• Work to complete
Print each record below word for word.

======== Data provided

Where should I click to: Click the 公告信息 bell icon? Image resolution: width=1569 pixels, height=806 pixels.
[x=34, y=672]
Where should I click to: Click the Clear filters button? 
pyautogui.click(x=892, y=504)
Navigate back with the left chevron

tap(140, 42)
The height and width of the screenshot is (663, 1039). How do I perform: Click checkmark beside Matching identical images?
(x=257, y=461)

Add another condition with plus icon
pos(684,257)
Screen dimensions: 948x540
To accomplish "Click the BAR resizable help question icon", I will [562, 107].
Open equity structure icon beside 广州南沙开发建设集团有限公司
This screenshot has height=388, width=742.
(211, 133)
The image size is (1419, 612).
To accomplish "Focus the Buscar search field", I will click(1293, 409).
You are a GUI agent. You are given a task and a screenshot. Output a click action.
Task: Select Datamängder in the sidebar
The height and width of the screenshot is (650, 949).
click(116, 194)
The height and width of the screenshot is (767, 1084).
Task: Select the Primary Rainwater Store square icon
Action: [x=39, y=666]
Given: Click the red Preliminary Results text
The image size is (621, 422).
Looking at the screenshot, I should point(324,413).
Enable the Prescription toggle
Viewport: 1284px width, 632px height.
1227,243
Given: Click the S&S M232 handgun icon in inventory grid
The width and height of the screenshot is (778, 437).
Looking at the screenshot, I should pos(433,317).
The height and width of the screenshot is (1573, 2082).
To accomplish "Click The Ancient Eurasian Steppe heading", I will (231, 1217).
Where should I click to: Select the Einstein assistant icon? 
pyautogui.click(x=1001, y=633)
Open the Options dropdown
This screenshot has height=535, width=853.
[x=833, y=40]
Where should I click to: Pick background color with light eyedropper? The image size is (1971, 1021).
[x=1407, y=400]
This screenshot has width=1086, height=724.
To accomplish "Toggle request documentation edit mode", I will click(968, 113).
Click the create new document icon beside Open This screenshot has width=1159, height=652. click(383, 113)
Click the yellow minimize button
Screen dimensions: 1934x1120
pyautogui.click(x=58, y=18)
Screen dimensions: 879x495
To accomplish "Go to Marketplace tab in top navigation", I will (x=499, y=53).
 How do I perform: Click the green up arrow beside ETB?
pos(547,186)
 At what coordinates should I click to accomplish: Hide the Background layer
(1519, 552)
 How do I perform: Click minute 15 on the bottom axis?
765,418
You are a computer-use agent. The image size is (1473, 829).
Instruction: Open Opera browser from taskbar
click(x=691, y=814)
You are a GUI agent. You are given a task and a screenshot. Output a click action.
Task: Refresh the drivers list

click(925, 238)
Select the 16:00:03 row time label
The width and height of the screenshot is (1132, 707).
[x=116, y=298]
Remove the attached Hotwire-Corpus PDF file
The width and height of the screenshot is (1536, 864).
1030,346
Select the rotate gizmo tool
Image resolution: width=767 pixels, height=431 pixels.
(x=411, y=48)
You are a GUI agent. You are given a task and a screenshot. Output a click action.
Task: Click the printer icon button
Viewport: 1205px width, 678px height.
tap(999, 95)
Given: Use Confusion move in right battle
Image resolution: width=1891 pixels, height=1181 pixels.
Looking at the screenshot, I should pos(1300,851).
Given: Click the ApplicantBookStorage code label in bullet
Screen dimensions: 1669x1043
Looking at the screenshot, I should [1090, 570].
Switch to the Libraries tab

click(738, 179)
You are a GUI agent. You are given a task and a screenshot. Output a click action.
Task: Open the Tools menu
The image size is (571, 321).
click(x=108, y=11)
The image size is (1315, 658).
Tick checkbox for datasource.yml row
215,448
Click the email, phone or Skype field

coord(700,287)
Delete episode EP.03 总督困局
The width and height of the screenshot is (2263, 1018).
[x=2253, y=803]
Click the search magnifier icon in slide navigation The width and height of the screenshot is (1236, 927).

================

• Solution to this exercise
Where should I click to: Click the 公告信息 bell icon? Image resolution: width=1569 pixels, height=806 pixels.
[x=34, y=672]
Where should I click to: Click the Clear filters button? 
pyautogui.click(x=892, y=504)
Navigate back with the left chevron

tap(140, 42)
The height and width of the screenshot is (663, 1039). How do I perform: Click checkmark beside Matching identical images?
(x=257, y=461)

Add another condition with plus icon
pos(684,257)
Screen dimensions: 948x540
To accomplish "Click the BAR resizable help question icon", I will [562, 107].
Open equity structure icon beside 广州南沙开发建设集团有限公司
This screenshot has height=388, width=742.
(211, 133)
The image size is (1419, 612).
To accomplish "Focus the Buscar search field", I will click(1293, 409).
You are a GUI agent. You are given a task and a screenshot. Output a click action.
Task: Select Datamängder in the sidebar
The height and width of the screenshot is (650, 949).
click(116, 194)
The height and width of the screenshot is (767, 1084).
Task: Select the Primary Rainwater Store square icon
Action: [x=39, y=666]
Given: Click the red Preliminary Results text
The image size is (621, 422).
Looking at the screenshot, I should point(324,413).
Enable the Prescription toggle
Viewport: 1284px width, 632px height.
1227,243
Given: Click the S&S M232 handgun icon in inventory grid
The width and height of the screenshot is (778, 437).
Looking at the screenshot, I should pos(433,317).
The height and width of the screenshot is (1573, 2082).
To accomplish "Click The Ancient Eurasian Steppe heading", I will (231, 1217).
Where should I click to: Select the Einstein assistant icon? 
pyautogui.click(x=1001, y=633)
Open the Options dropdown
This screenshot has height=535, width=853.
[x=833, y=40]
Where should I click to: Pick background color with light eyedropper? The image size is (1971, 1021).
[x=1407, y=400]
This screenshot has width=1086, height=724.
To accomplish "Toggle request documentation edit mode", I will click(968, 113).
Click the create new document icon beside Open This screenshot has width=1159, height=652. click(383, 113)
Click the yellow minimize button
Screen dimensions: 1934x1120
pyautogui.click(x=58, y=18)
Screen dimensions: 879x495
To accomplish "Go to Marketplace tab in top navigation", I will (x=499, y=53).
 How do I perform: Click the green up arrow beside ETB?
pos(547,186)
 At what coordinates should I click to accomplish: Hide the Background layer
(1519, 552)
 How do I perform: Click minute 15 on the bottom axis?
765,418
You are a computer-use agent. The image size is (1473, 829).
Instruction: Open Opera browser from taskbar
click(x=691, y=814)
You are a GUI agent. You are given a task and a screenshot. Output a click action.
Task: Refresh the drivers list

click(925, 238)
Select the 16:00:03 row time label
The width and height of the screenshot is (1132, 707).
[x=116, y=298]
Remove the attached Hotwire-Corpus PDF file
The width and height of the screenshot is (1536, 864).
1030,346
Select the rotate gizmo tool
Image resolution: width=767 pixels, height=431 pixels.
(x=411, y=48)
You are a GUI agent. You are given a task and a screenshot. Output a click action.
Task: Click the printer icon button
Viewport: 1205px width, 678px height.
tap(999, 95)
Given: Use Confusion move in right battle
Image resolution: width=1891 pixels, height=1181 pixels.
Looking at the screenshot, I should pos(1300,851).
Given: Click the ApplicantBookStorage code label in bullet
Screen dimensions: 1669x1043
Looking at the screenshot, I should [1090, 570].
Switch to the Libraries tab

click(738, 179)
You are a GUI agent. You are given a task and a screenshot. Output a click action.
Task: Open the Tools menu
The image size is (571, 321).
click(x=108, y=11)
The image size is (1315, 658).
Tick checkbox for datasource.yml row
215,448
Click the email, phone or Skype field

coord(700,287)
Delete episode EP.03 总督困局
The width and height of the screenshot is (2263, 1018).
[x=2253, y=803]
Click the search magnifier icon in slide navigation The width and height of the screenshot is (1236, 927).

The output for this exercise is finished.